### [Brief]
Each line from the one containing "This screenshot has height=695, width=1568." through the last line of the records is to be repeated exactly, with all pictures left out.

Segment Start: Input for this task

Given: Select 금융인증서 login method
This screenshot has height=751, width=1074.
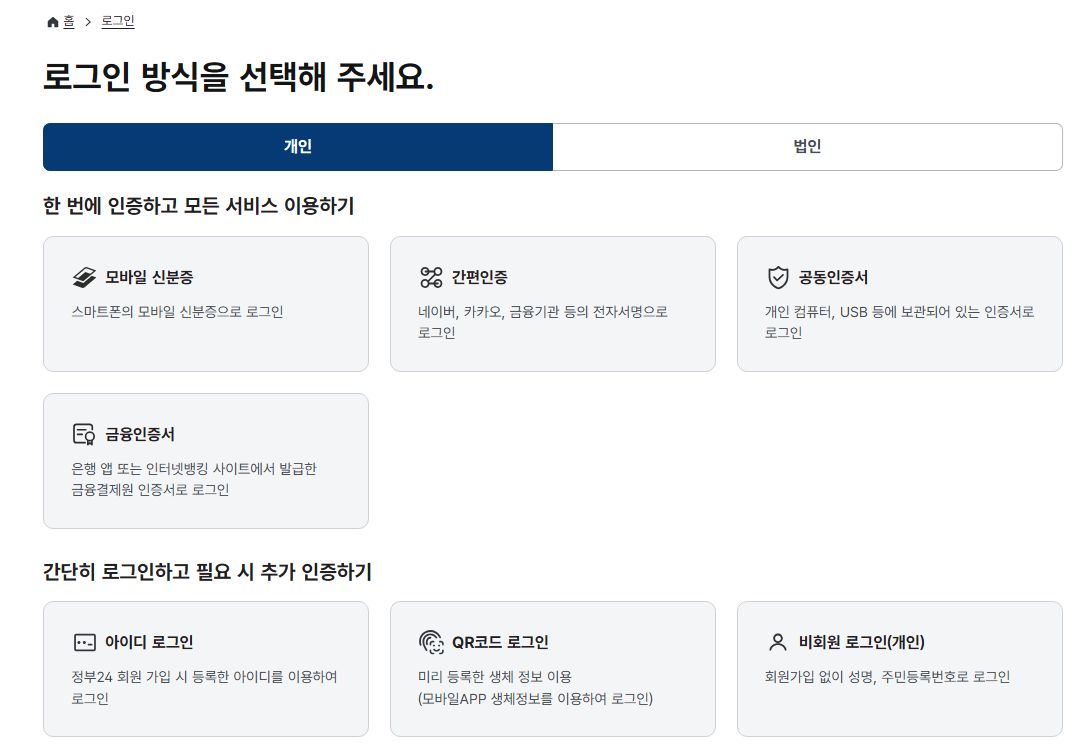Looking at the screenshot, I should click(x=205, y=460).
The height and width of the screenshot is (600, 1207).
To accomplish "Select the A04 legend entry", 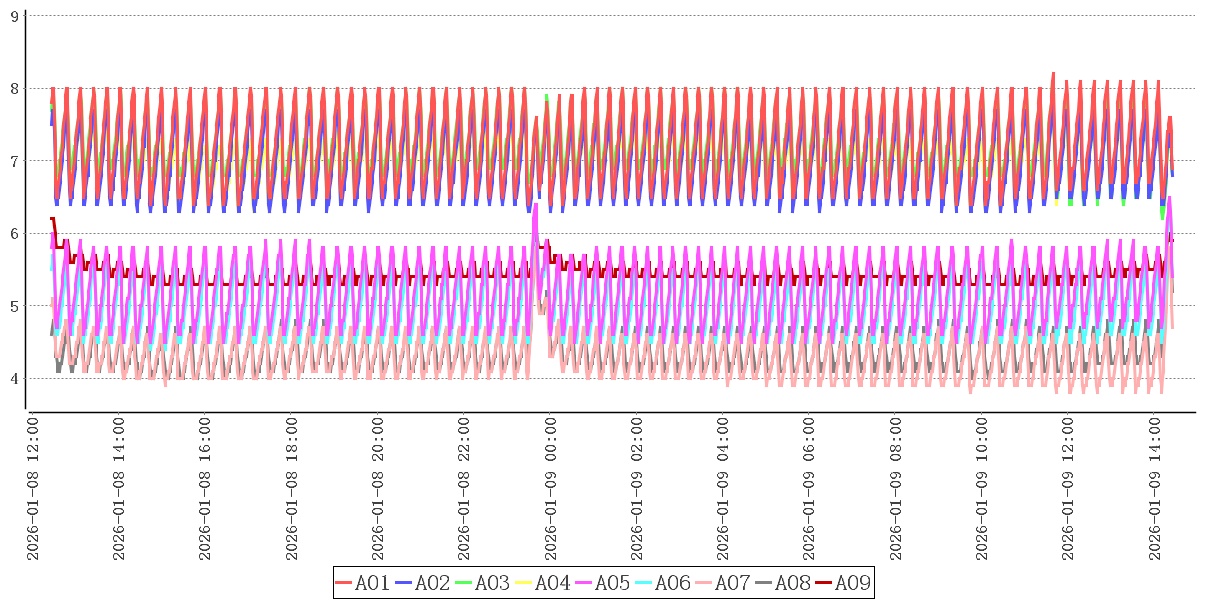I will click(x=542, y=583).
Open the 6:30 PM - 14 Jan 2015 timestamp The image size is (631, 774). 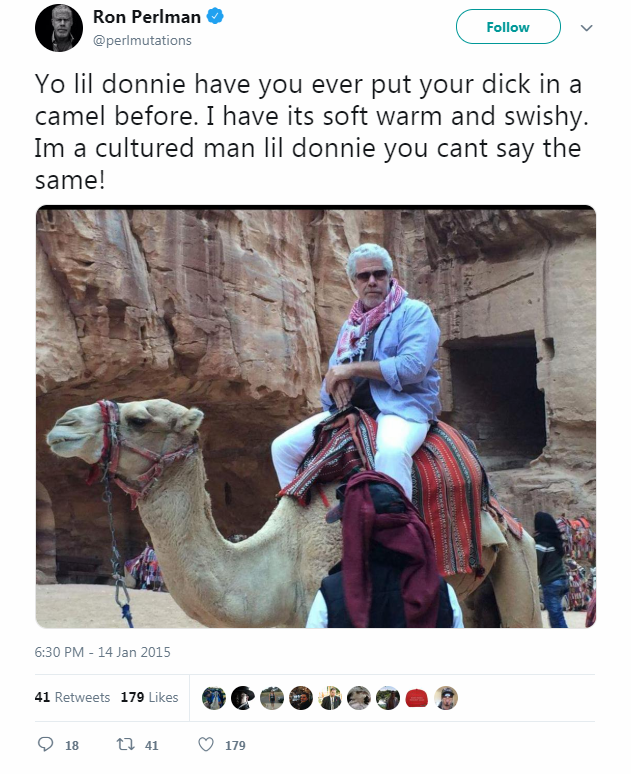[103, 652]
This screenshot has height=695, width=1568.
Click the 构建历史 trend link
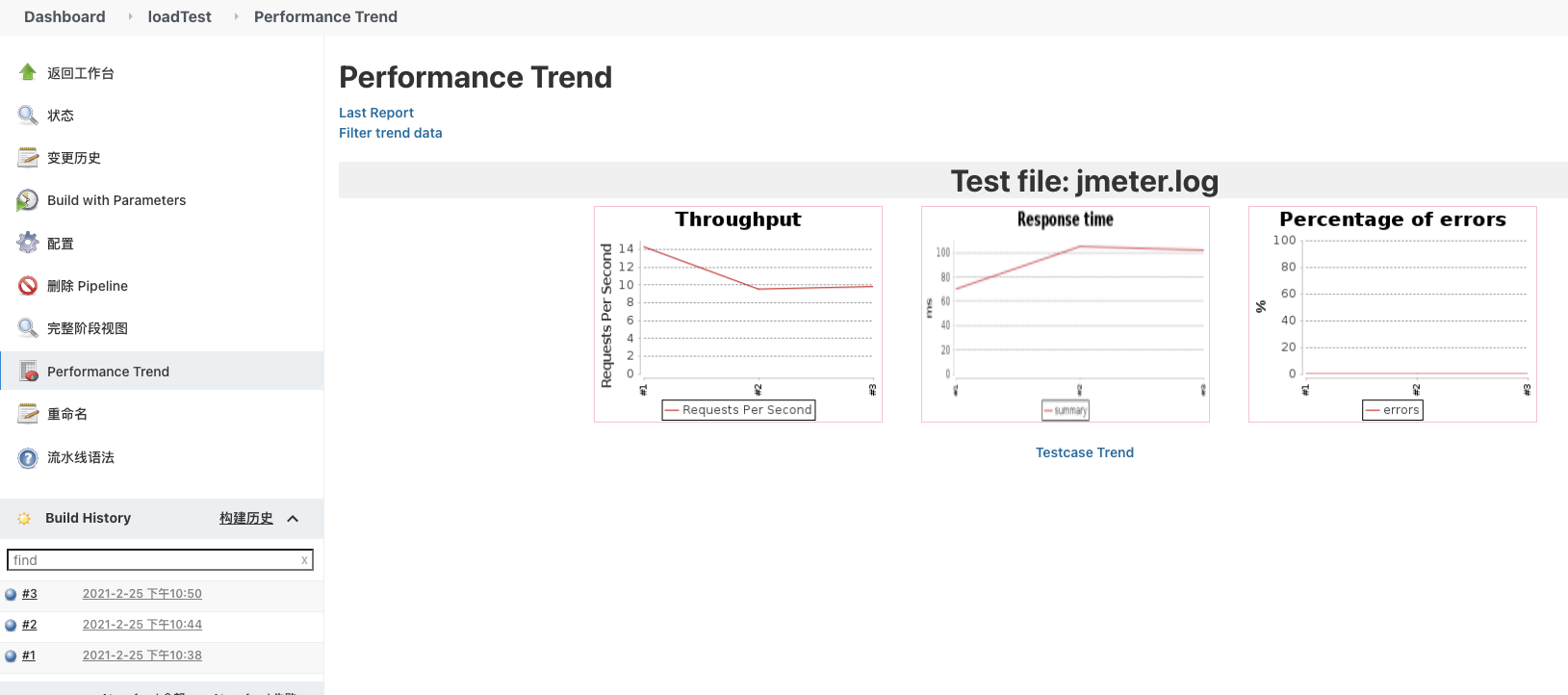point(245,518)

Segment End: Input for this task

### [Result of the task]
This screenshot has height=695, width=1568.
Click the 构建历史 trend link
point(245,518)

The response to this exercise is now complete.